AG Prof. Dr. Argyris Papantonis
· Towards a structure-to-function code for mammalian genomes
Our work on the connection between 3D chromatin folding and transcriptional organization focuses on either proinflammatory signaling, or on the onset and establishment of cellular senescence. These two processes share physiological and molecular commonalities, and their dissection will offer both a chance to identify novel effectors and potential therapeutic targets, and a deeper understanding of the 3D structure-to-function code of the human genome that still remains a challenge.

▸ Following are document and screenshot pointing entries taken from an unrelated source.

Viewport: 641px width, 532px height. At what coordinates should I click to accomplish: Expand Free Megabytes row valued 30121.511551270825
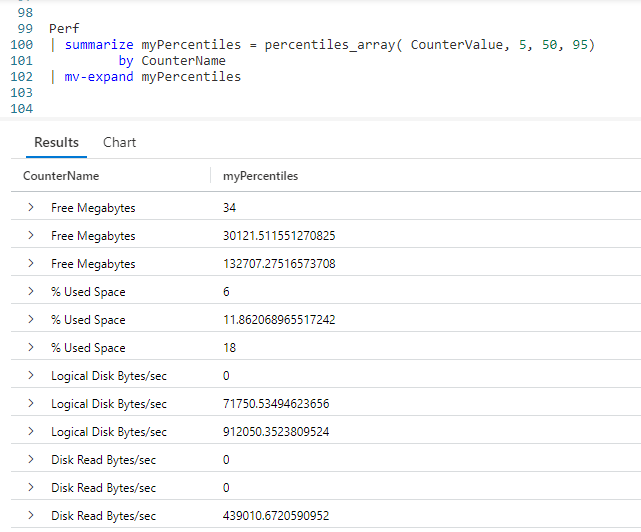coord(32,236)
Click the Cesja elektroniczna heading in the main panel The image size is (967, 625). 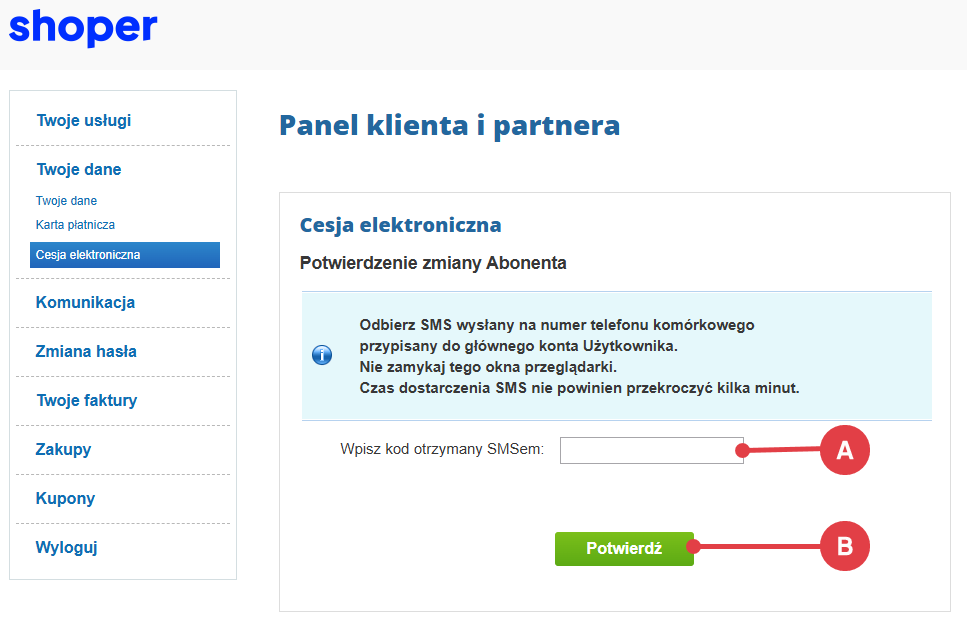tap(400, 225)
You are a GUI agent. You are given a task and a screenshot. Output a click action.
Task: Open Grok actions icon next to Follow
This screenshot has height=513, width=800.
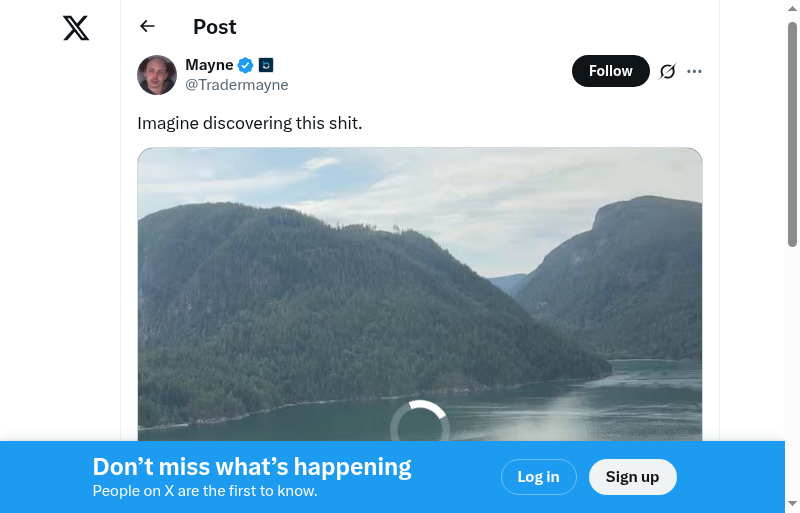tap(668, 71)

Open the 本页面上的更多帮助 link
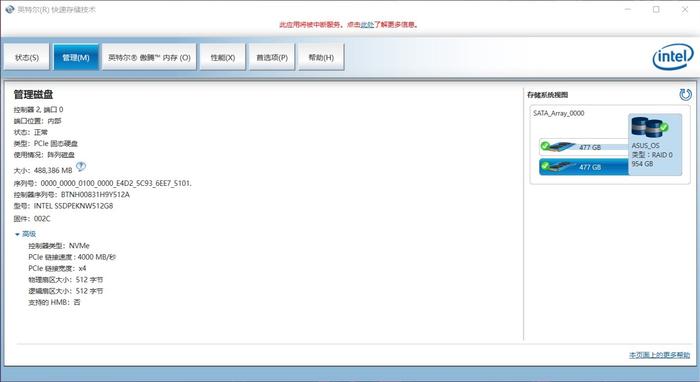659,355
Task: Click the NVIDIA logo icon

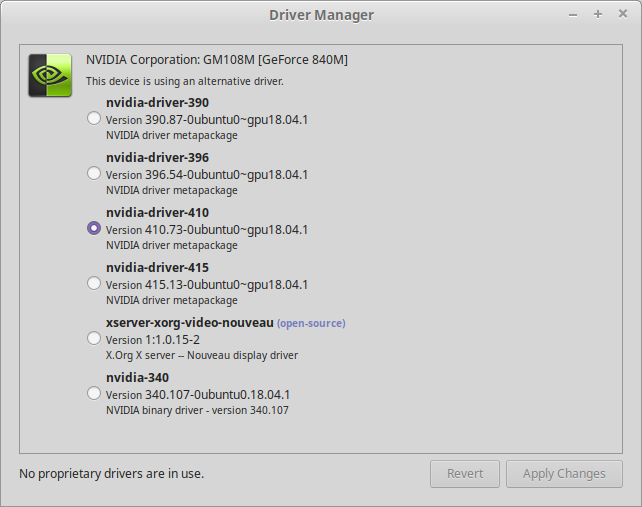Action: (50, 75)
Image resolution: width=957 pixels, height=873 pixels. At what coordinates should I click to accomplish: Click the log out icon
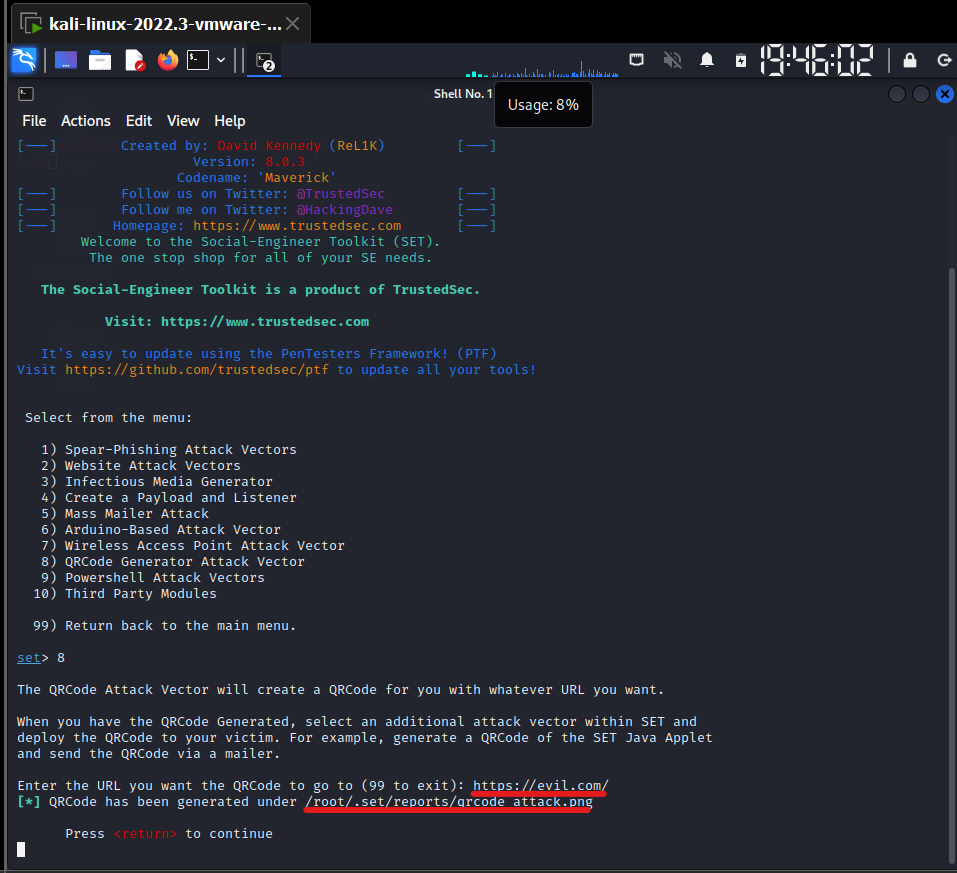tap(943, 60)

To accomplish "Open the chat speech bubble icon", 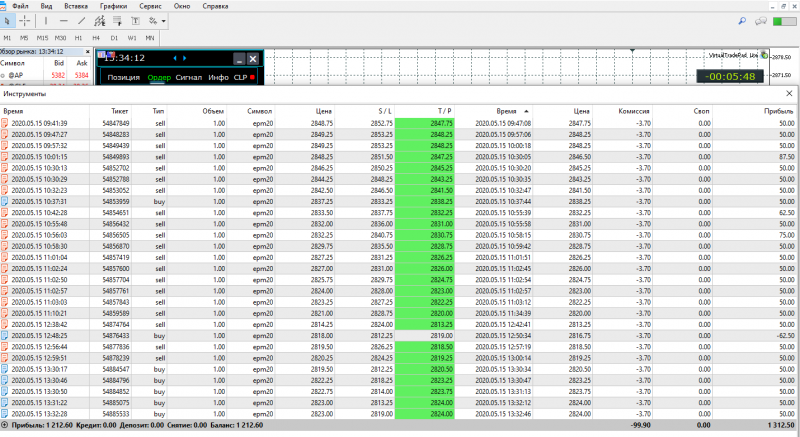I will pos(762,20).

argyris.papantonisuni-koeln.de
AG Dr. Hans A Schlößer
· Tumor-specific endogenous immune response and immune escape in gastrointestinal Cancer
Our research has immediate translational relevance as endogenous immune response is probably the most relevant factor determining success or failure of emerging immunotherapies.
AG Prof. Dr. Björn Schumacher / Dr. Ashley Williams
· Chronic inflammatory responses to persistent cytoplasmic DNA
Chronic inflammation plays a causal role in aging-associated diseases ranging from arteriosclerosis, the development of cancer to neuroinflammation in Alzheimer’s disease. Understanding the mechanisms through which chronic inflammation causes diseases is an important prerequisite to battle age-related pathologies. Given the complexity of the human immune system we sought to establish the simple metazoan Caenorhabditis elegans as model system for gaining new insight into the mechanisms of inflammatory-like conditions.

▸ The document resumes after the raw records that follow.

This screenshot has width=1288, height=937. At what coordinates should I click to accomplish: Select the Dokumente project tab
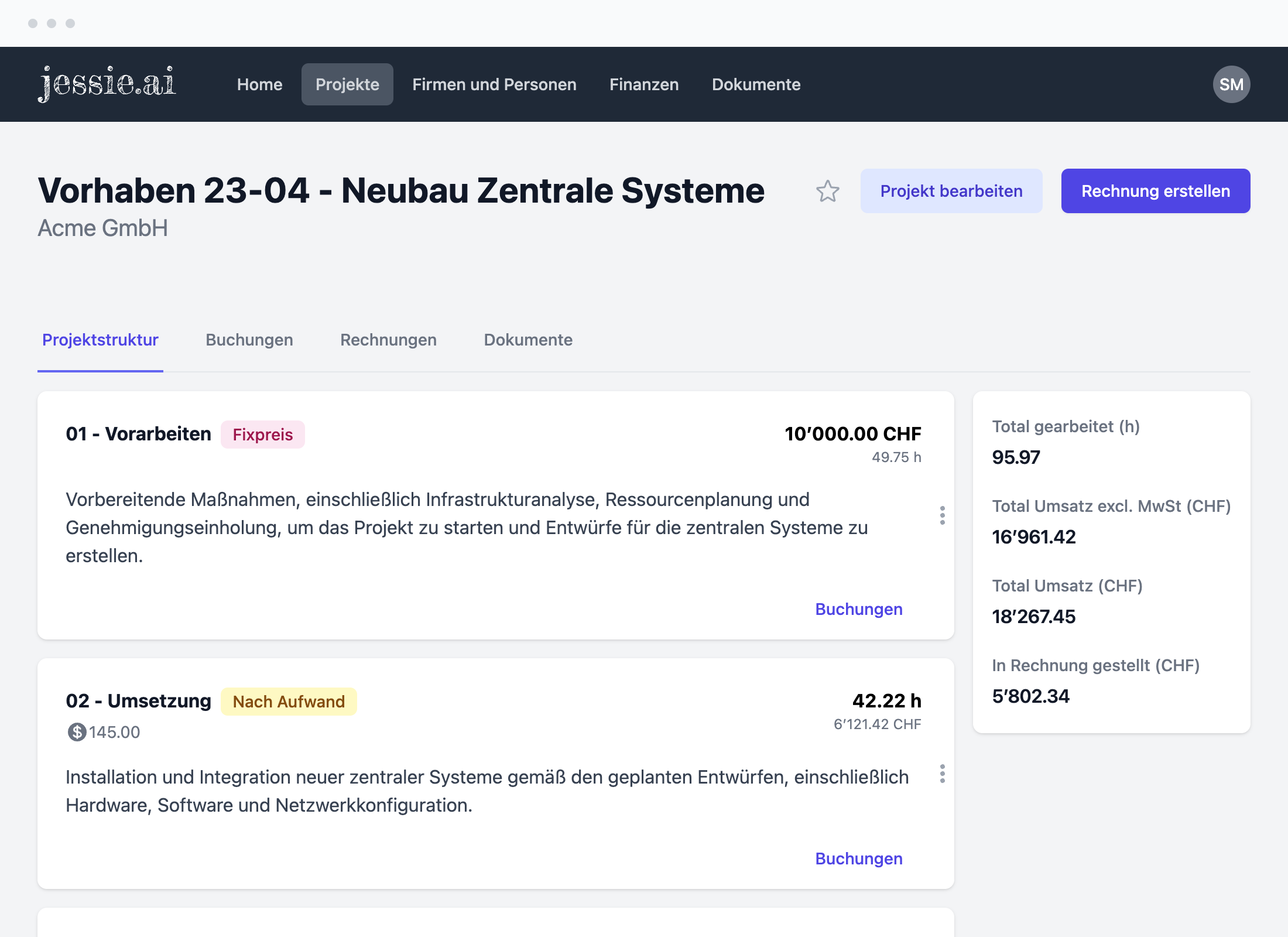(528, 340)
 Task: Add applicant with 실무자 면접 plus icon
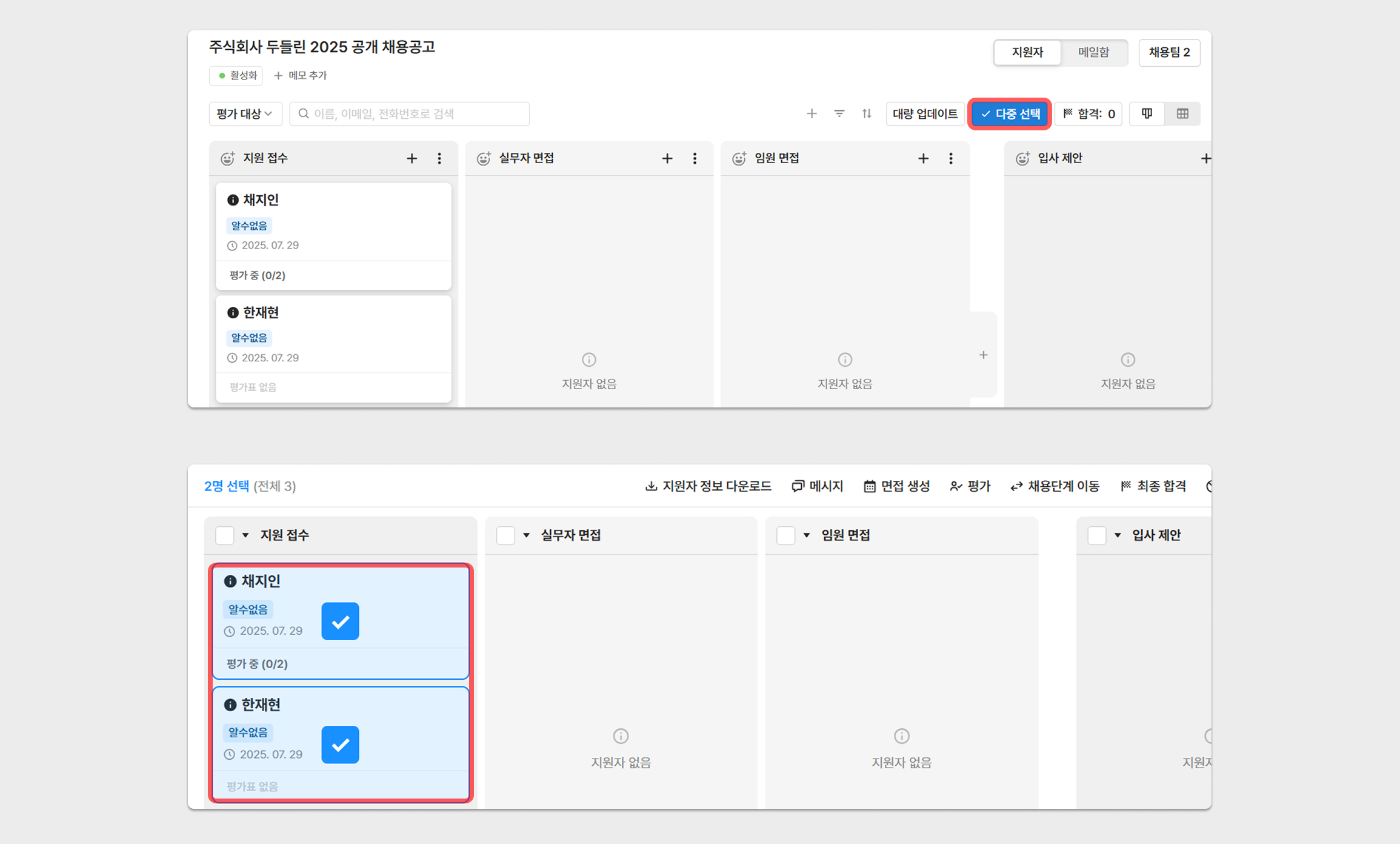(667, 158)
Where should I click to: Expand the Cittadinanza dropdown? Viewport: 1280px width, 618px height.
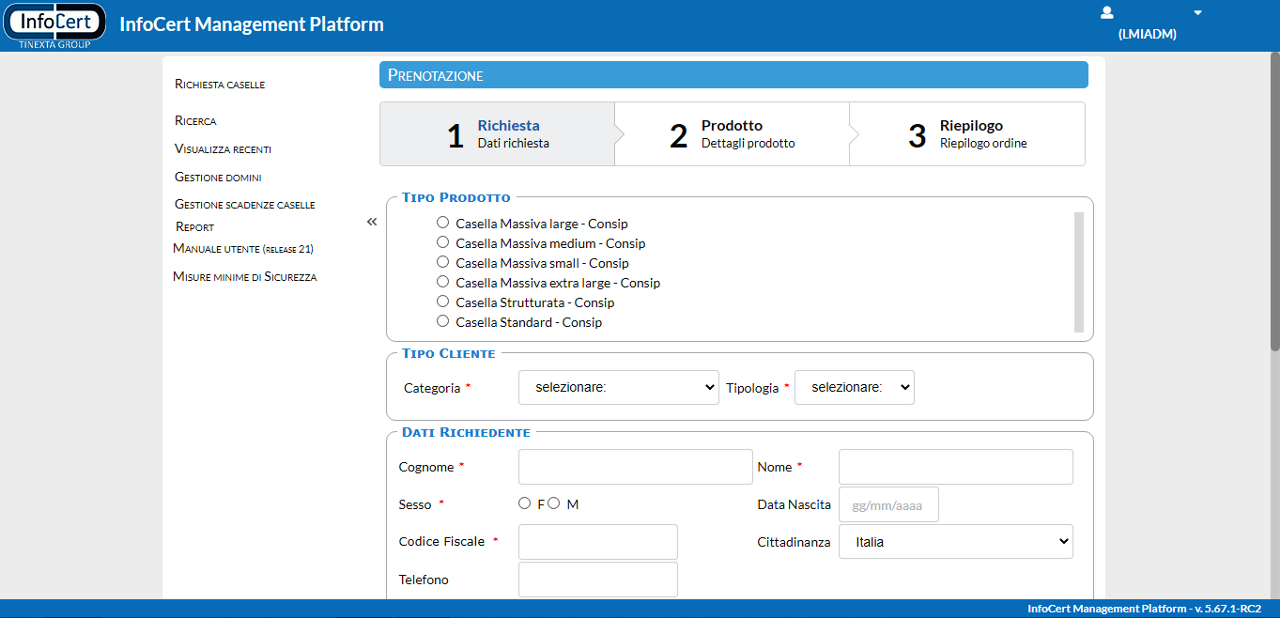tap(955, 542)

bjoern.schumacheruni-koeln.de, awilliamuni-koeln.de
AG Prof. Dr. Esther von Stebut-Borschitz
· Skin immune defense mechanisms against cutaneous leishmaniasis
Our lab focuses on studying the immune defense mechanisms against murine and human cutaneous leishmaniasis, initiated by infections with the protozoan parasite Leishmania major (L. major). Current projects concentrate on studying the DC subtypes involved in defense mechanisms, the interaction of DC with T cells (antigens recognized, T cell subsets involved), and the role of additional myeloid cells for immune regulation (mast cells, monocytes/macrophages). Finally, using so-called 'humanized mouse models', translation of basic research findings into the clinical setting is central.
esther.von-stebut-borschitzuk-koeln.de
AG Prof. Dr. Olaf Utermöhlen
· Pathogenicity of Zika Virus strains in various host cell types
The emergence of Zika virus (ZIKV) in Central America in 2015 coincided with a surge in the incidence of microcephaly. This project aims at characterizing the pathogenicity of ZIKV in neurologically relevant cells. Furthermore, it is still an open question, whether Zika isolates from Africa versus Asia/South America differ in their pathogenicity.